AIB will begin writing to a large number of its tracker mortgage customers this week to inform them that they have been overcharged on their loans and that they will be placed on the correct rate going forward and offered financial compensation.
The announcement will be made as part of the bank’s interim results today and follows a review of its books as part of an industry-wide trawl of tracker mortgage accounts ordered last December by the Central Bank of Ireland.
Some 3,000 tracker mortgage accounts are thought to be affected at AIB, which has set aside €190 million to cover the various costs associated with this issue.
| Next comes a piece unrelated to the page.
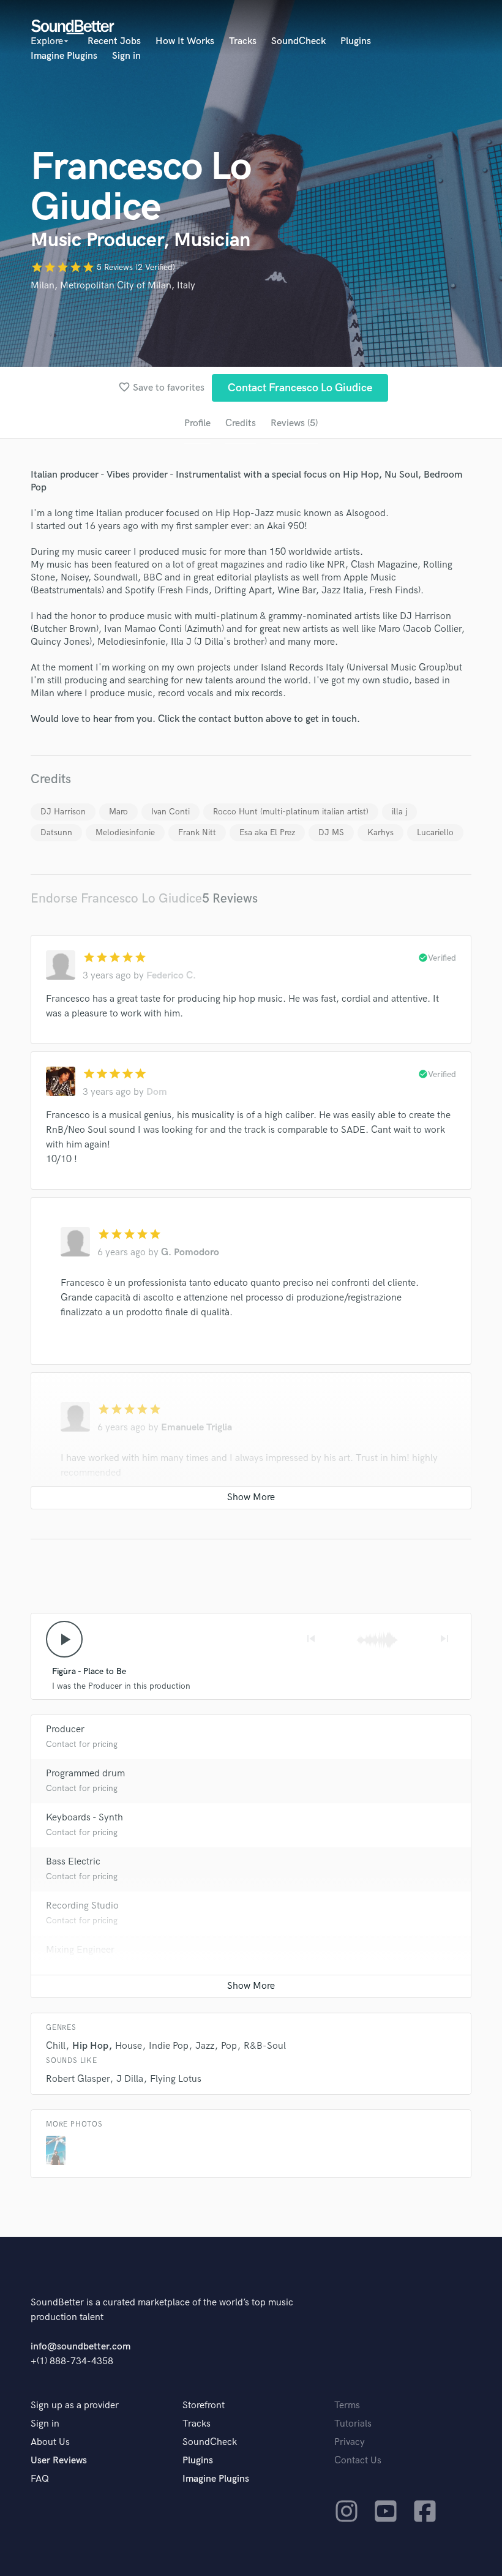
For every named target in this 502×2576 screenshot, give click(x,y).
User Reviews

As a first step, AIB will place the affected customers on the correct tracker rate. The bank will also be required to offer a refund of their overpayment of interest, and financial compensation to customers, including discharging any tax liability that might occur for the borrower.
Customer redress
AIB made a provision of €105 million in its 2015 accounts for customer redress, and €85 million for related issues, such as the costs of the examination and any tax liabilities that might arise for customers.
The internal review covered the period from when AIB, including EBS, began offering tracker interest rates until December 31st, 2015. It comprised both owner-occupier home loans and buy-to-let mortgages.
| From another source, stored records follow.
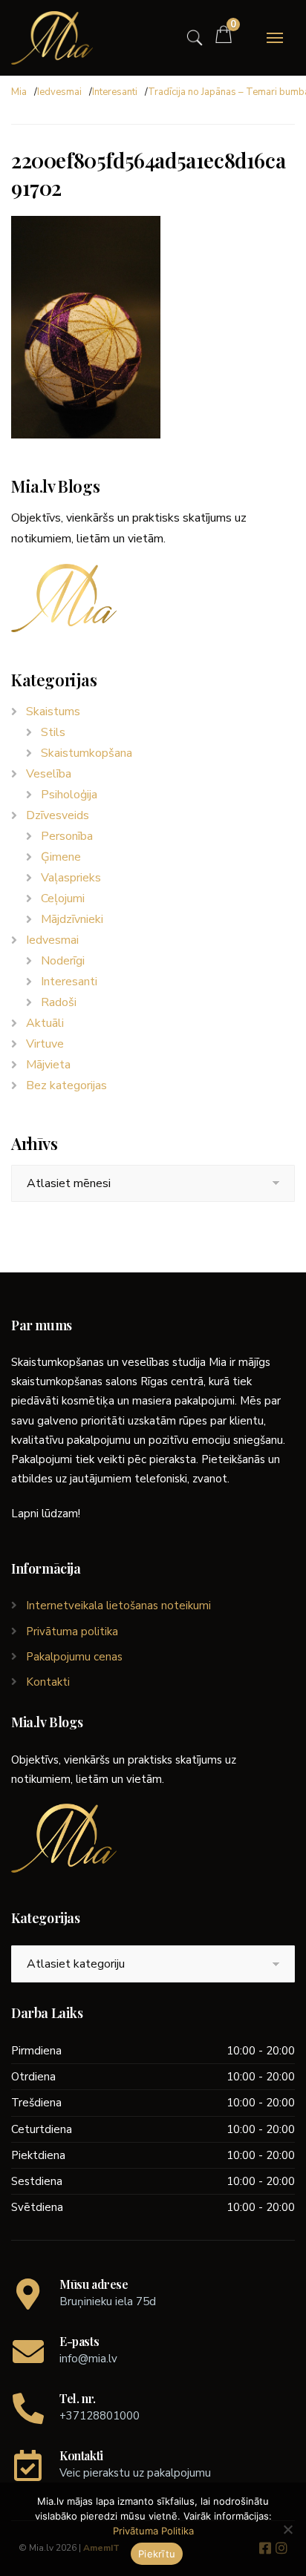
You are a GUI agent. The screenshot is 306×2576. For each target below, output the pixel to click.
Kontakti (48, 1682)
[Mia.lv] (52, 38)
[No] (287, 2529)
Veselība (48, 774)
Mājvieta (48, 1065)
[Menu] (275, 38)
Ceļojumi (63, 898)
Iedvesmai (59, 92)
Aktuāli (45, 1023)
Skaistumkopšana (86, 753)
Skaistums (53, 711)
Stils (53, 732)
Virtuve (45, 1044)
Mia (19, 92)
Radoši (58, 1002)
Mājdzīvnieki (72, 919)
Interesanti (114, 92)
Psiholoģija (69, 794)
At the end of 2015, some 37 per cent of AIB’s €34.5 billion in residential loans were tracker mortgages.
Trackers were variable rates pegged to the main rate offered by the European Central Bank, with an agreed margin. With the ECB's rate currently standing at almost zero, these loans have turned out to be a millstone around the necks of Irish banks.
‘Public announcement’
No comment was available from AIB last night. In an update on its tracker review issued yesterday, the Central Bank said one lender would make a “public announcement in relation to the progress it has made on its internal review”, but declined to identify the party.
Permanent TSB, which published its own half-year results yesterday, has so far paid out €60 million from the €140 million it has set aside to cover its mortgage redress issues. It announced last year that some 1,372 customers were adversely affected by the bank's "failure" to apply the correct tracker rates to their accounts.